WASHINGTON -- Swaps trading would be freed from legal ambiguity by a rule the Commodity Futures Trading Commission aims to write by yearend, its top lawyer said.
The rule, asserting the power to exempt swaps and other derivative products from commission rules, would implement legislation passed last week. President Bush is expected to sign it.
"It's a brave new world," said Joanne Medero, the commission's general counsel.
The swaps provisions are part of a package to reauthorize the Commodity Exchange Act through fiscal 1994 and strengthen the commission's power to regulate futures.
Currently, the commission has authority to declare that a particular swap, forward, or similar derivative product is a future and therefore can be traded only on futures exchanges. But clear authority is lacking to do the reverse: exempt a product from regulation as a futures product.
The commission did issue a policy in 1989 stating that derivatives generally should not be regulated as futures, and that it would not act against a swap product that met a certain criteria.
However, that pronouncement has not provided the legal foundation for swap trading that dealers have sought. In court cases, products have been challenged on the ground that their being traded outside of futures exchanges was illegal.
Congress' granting of exemptive authority to the futures commission is expected to help considerably in providing that foundation, said Capitol Hill aides and lawyers in the field.
"The idea is that there would be a class exemption of some sort," said Ms. Medero. Those unsure whether their product fit the exemption could get informal advice from the commission, she said. "If you are confident you don't fit, you could ask on a case-by-case basis for a separate exemption."
Though the law would bolster the swaps industry, it could also bring new competition for swaps dealers. Even though the commission could exempt derivatives from regulations as futures, the bill would for the first time let futures exchanges trade the products.
The legislation would apply to municipal swaps, forwards, and other products as well as to their corporate counterparts. It would grant the new authority to the futures commission for only two years and would authorize several studies in the rapidly growing swaps area.
The bill is "the culmination of a four-year process," said Mark Mitchell, a partner and head of the futures department at the Chicago law firm of Chapman & Cutler. "We now have a greater certainty for a wide range of off-exchange instruments, including swaps.
"The industry looks forward to prompt action," Mr. Mitchell said.
Futures Commission Chairman Wendy Gramm said: "The bill gives needed legal certainty for swaps and other new derivatives. It gives our regulators flexibility to respond promptly and appropriately to changes in the marketplace.
"The flexibility - leaving enterprises free to excel and to innovate - is at the heart of good government. This bill will help America keep its status as the world leader in financial engineering."
To be eligible for an exemption under the bill, an applicant would have to show that trading in the product was limited to sophisticated participants that meet minimum financial strength criteria.

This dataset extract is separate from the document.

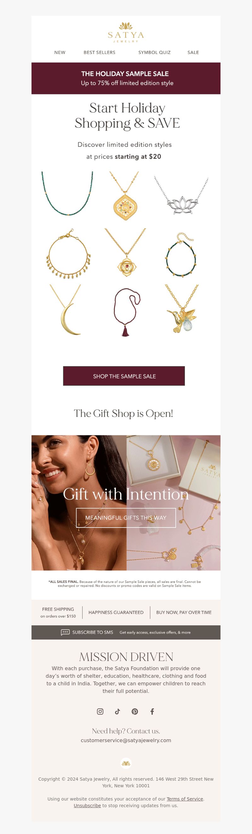This screenshot has width=252, height=834.
Task: Open the Facebook social icon
Action: 152,711
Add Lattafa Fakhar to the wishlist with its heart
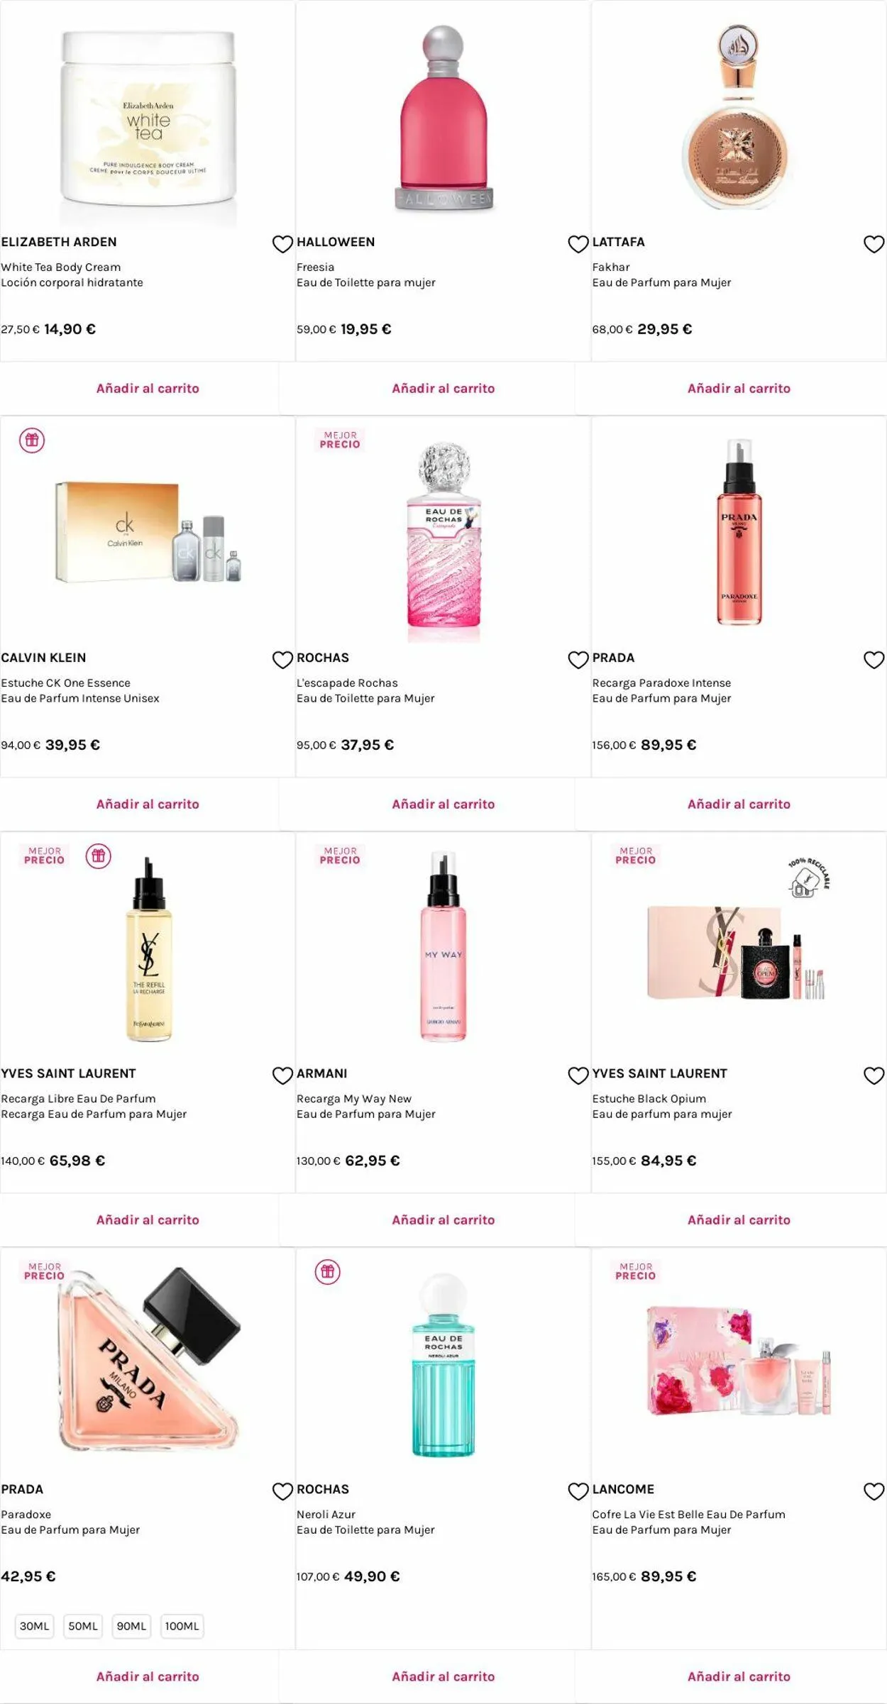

"This is an important step to reduce risk in the financial system," said Mark Brickell, a vice president at J.P. Morgan & Co. in New York and a director of the International Swap Dealers Association.
"It gives the CFTC power to eliminate legal risk associated with swaps in the U.S. It makes the financial system safer and increases the prospects for financial innovation. And it boosts the competitiveness of American participants in swap activity."